Designated Assessment Centre Assessments (DACS)

  1. Assessment Plans For Seriously Injured Accident Victims
    • Expenses incurred for an examination or assessment conducted without an insurer’s approval, are not payable, unless a DAC finds them necessary and reasonable. (Under new Section 24 (1.1))
    • Assessments costing more than $180.00 must be approved or denied within five business days (Section 24 (1.3)). Upon denial, the insurer has an additional seven days to notify the DAC, if the Assessment Plan is not submitted with a Treatment Plan. (Section 30 (7))
    • If an insured fails to attend a DAC, no benefit is payable until or unless the insured does attend (Section 42 (8) (a) and (b)). The DAC must begin the assessment within two weeks after receiving the request. (Section 43 (4.1))
    • If the DAC requests additional information from the insurer, the DAC centre must deliver its report within seven days of receiving the further information from the insurer. (Section 43 (6.1))
    • If a Health Care Professional submits an Assessment Plan with a Treatment Plan, then the insurer has 14 days to give notice approving or denying some or all goods and services contemplated by the Treatment Plan. (Section 38 (8.1))
  2. DACS and The PAF
    • DACS will not have any role in relation to the Pre-Approved Framework (PAF) for clients who have sustained WAD I or WAD II injuries. However, DAC’s will be responsible for determining whether treatment recommendations are reasonable and necessary for victims who continue to suffer symptoms beyond the 4-6 week PAF framework.
  3. DACS and Insurers
    • Once an insurer has denied an Assessment Plan, it must notify the DAC within seven days (Section 43 (1) (a)). If the insurer does not notify the DAC within seven days, the insurer must pay the expenses in dispute up to the day the insurer gives notice.
    • Upon receipt of the insurer’s notice, the DAC must promptly notify the insured person (Section 43 (1) (b)). If the DAC requires additional information, the insured person and/or the insurer shall provide the DAC with that information. However, Section 43 (2) (a) does not oblige the insurer to do so within any time frame.
    • The DAC must deliver a report within seven days for “assessments”:
      1. Evaluating whether an assessment is reasonable, or
      2. Determining whether the claimant should obtain additional treatment following PAF treatment, or
      3. Determining if an Assessment Plan is reasonable. (Section 43 (6.1))
    • Otherwise, the DAC shall deliver its report within 14 days of the completion of the assessment. (Section 43 (4.1))
    • If a Health Care Professional submits an Assessment Plan without a Treatment Plan, the insurer must approve part or all of the Plan within seven days, or deny the Assessment Plan. If notice is not given within seven days, the insurer shall pay for the Assessment expense (Section 37.1 (8)) within 30 days of receiving an invoice.
  4. DACS Presumed Correct
    • The draft Regulations provide that, in court proceedings or arbitration hearings, the opinion of person(s) who conduct a designated assessment is presumed correct unless the contrary is shown on a preponderance of the evidence.
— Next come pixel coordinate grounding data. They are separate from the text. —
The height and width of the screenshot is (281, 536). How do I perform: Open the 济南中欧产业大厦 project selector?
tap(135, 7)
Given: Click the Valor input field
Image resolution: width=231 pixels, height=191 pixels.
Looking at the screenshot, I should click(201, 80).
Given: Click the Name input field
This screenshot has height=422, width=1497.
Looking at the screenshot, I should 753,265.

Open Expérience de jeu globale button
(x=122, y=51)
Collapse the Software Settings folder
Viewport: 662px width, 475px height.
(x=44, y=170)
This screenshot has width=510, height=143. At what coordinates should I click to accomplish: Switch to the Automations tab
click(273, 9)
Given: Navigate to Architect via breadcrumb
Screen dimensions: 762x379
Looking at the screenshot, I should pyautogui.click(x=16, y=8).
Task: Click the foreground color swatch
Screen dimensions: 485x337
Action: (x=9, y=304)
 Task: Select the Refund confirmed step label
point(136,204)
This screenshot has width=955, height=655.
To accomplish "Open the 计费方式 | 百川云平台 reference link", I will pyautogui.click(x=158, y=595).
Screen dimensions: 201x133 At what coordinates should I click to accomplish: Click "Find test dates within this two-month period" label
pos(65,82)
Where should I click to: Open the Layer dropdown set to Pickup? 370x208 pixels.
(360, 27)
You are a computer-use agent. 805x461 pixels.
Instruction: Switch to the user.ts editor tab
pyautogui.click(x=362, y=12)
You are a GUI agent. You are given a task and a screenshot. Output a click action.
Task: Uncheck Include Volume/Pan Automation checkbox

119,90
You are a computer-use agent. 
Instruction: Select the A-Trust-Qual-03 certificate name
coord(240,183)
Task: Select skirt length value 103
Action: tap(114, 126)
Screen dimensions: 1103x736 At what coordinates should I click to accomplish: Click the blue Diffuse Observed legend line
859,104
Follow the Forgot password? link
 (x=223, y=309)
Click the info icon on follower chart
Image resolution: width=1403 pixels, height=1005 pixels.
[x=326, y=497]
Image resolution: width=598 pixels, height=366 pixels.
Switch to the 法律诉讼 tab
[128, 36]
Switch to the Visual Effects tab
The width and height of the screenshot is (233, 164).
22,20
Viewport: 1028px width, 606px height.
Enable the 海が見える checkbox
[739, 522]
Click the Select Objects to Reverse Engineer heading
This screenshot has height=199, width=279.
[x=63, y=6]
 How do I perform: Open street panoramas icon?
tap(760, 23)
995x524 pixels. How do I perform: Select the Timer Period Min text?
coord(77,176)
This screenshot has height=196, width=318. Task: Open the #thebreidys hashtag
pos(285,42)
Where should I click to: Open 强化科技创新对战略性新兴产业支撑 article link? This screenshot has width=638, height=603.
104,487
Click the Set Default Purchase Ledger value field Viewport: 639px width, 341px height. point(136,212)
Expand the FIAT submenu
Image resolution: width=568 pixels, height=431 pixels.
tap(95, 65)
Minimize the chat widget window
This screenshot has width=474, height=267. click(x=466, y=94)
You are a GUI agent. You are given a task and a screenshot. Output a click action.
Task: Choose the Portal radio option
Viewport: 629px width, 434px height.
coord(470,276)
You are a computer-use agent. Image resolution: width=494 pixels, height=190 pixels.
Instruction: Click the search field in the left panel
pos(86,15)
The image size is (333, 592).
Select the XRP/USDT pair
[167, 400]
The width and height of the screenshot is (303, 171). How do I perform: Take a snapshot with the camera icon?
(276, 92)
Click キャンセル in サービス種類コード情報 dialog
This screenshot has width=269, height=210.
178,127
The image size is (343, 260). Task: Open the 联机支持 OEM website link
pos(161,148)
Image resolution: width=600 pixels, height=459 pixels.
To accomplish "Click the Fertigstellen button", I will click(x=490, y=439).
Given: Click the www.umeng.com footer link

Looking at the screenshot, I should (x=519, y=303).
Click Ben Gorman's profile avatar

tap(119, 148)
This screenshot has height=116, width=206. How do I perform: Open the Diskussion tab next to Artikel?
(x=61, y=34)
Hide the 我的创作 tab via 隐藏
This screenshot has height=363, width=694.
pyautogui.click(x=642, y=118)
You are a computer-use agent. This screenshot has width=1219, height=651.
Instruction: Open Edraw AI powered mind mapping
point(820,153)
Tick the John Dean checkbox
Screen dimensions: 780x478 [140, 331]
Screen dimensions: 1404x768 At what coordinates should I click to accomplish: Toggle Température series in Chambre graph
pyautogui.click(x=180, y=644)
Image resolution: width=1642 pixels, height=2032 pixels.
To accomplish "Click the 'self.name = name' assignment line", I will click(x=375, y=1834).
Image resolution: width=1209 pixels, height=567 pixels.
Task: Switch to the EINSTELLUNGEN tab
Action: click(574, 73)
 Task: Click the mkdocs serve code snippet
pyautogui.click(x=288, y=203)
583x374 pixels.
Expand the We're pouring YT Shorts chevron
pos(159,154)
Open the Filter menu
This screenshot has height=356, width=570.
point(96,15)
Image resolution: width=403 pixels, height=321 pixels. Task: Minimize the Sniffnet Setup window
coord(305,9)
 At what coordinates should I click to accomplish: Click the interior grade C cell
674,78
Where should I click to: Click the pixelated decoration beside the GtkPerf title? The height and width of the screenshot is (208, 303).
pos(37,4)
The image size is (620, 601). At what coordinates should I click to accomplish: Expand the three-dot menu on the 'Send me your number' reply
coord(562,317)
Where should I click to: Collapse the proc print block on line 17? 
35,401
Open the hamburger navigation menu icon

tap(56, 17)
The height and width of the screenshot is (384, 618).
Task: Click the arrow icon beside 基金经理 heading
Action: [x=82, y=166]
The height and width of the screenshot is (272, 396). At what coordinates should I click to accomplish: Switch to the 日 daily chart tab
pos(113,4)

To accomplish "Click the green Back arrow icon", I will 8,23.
  5. DACS and Attendant Care
    • Where notice of the accident is provided to the insurer within seven days of the accident and where attendant care benefits have been applied for, the insurer must deny any such application within 14 days of receiving the application or Form 1. (Section 39 (4))
    • If the insurer denies the attendant care claimed, the benefits remains payable pending receipt of the DAC report and the insurer shall notify the DAC within seven days of its denial. (Section 43 (1)(a))
    • If a DAC is to be completed in relation to attendant care, the DAC must begin the assessment within two weeks after receiving the request for the designated assessment.
  6. DACS and Insurer Examinations
    • The person who conducts DACS shall not conduct Section 42 insurer assessments.

Pursuing Payment Of Outstanding Treatment Expenses

  • Treatment providers will no longer be able to take an assignment from the accident victim for the right to mediate, arbitrate or sue for unpaid treatment expenses.